The task
Please extract each line from the items below that contains the word "with".

= = =

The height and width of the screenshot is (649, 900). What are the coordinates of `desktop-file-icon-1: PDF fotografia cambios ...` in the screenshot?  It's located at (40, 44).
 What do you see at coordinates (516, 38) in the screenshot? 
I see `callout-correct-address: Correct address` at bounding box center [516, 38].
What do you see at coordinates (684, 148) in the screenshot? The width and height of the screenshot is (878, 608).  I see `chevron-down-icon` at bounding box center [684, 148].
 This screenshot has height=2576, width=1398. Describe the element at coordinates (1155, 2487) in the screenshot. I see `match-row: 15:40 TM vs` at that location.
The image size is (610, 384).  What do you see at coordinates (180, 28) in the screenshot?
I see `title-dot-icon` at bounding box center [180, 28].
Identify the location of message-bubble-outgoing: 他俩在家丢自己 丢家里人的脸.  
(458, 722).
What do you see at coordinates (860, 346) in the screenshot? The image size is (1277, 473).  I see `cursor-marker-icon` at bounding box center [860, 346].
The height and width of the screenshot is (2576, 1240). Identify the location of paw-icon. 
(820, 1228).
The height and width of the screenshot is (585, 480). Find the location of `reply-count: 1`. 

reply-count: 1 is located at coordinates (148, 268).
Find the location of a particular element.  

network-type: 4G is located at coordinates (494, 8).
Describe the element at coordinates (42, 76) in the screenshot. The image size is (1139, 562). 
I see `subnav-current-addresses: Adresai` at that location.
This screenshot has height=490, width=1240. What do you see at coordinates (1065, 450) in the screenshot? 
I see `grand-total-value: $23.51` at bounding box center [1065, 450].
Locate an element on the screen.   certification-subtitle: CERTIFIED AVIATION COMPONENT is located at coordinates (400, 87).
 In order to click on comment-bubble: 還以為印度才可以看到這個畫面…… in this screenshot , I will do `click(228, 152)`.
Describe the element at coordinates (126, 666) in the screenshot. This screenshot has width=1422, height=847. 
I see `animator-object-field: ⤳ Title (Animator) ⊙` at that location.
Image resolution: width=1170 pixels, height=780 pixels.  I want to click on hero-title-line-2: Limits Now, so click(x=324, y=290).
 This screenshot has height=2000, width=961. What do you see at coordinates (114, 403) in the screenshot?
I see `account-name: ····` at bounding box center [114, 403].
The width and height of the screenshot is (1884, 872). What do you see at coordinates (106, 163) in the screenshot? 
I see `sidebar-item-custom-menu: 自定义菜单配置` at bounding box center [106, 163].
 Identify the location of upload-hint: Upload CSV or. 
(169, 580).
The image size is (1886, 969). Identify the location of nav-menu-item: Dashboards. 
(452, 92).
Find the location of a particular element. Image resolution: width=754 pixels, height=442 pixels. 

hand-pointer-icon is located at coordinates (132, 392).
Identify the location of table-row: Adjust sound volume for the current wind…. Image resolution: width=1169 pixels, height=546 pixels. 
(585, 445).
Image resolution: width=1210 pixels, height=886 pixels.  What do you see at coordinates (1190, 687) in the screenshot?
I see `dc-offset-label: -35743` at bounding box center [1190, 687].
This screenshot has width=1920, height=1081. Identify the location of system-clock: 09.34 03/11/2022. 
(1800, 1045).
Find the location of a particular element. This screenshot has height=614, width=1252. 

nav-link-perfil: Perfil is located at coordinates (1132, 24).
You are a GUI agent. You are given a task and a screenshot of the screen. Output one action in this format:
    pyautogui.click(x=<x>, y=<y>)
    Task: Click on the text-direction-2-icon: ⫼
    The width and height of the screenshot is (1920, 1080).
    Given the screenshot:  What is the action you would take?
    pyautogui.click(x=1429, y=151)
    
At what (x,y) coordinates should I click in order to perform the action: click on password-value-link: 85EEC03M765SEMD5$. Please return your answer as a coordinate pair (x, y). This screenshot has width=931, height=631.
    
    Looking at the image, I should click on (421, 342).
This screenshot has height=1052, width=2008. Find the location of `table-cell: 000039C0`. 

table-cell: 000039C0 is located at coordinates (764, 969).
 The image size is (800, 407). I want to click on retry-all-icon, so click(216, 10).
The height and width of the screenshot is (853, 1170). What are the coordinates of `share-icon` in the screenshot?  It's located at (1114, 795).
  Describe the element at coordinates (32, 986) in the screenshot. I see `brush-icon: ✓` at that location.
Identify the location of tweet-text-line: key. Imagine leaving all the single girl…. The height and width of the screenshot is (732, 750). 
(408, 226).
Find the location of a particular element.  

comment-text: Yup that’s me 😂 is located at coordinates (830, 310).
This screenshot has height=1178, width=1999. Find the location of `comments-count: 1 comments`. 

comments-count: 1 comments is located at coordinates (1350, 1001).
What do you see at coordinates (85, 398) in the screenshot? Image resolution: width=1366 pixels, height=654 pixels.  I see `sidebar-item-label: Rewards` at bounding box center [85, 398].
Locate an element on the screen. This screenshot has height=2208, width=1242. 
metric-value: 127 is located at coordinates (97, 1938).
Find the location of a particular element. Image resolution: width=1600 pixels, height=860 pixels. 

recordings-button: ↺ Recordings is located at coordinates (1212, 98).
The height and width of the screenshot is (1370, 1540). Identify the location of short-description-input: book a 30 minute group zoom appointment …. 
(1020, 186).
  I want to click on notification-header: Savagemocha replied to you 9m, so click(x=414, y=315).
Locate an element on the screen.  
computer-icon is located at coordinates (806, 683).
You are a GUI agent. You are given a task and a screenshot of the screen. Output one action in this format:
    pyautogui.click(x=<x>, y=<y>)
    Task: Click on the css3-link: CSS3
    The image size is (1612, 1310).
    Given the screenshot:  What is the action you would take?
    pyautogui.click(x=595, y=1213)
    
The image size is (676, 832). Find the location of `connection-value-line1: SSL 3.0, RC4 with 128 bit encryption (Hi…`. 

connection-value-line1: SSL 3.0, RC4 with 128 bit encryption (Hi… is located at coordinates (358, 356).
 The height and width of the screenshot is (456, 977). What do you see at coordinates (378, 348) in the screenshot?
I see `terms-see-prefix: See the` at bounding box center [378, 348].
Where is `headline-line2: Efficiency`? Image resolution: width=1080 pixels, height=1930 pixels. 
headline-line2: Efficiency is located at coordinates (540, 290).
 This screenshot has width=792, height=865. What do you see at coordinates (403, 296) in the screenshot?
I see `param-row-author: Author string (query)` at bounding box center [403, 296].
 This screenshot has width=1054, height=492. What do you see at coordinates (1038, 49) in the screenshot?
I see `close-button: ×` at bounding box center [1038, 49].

= = =

Solution for this task
The image size is (676, 832). Find the location of `connection-value-line1: SSL 3.0, RC4 with 128 bit encryption (Hi…`. 
connection-value-line1: SSL 3.0, RC4 with 128 bit encryption (Hi… is located at coordinates (358, 356).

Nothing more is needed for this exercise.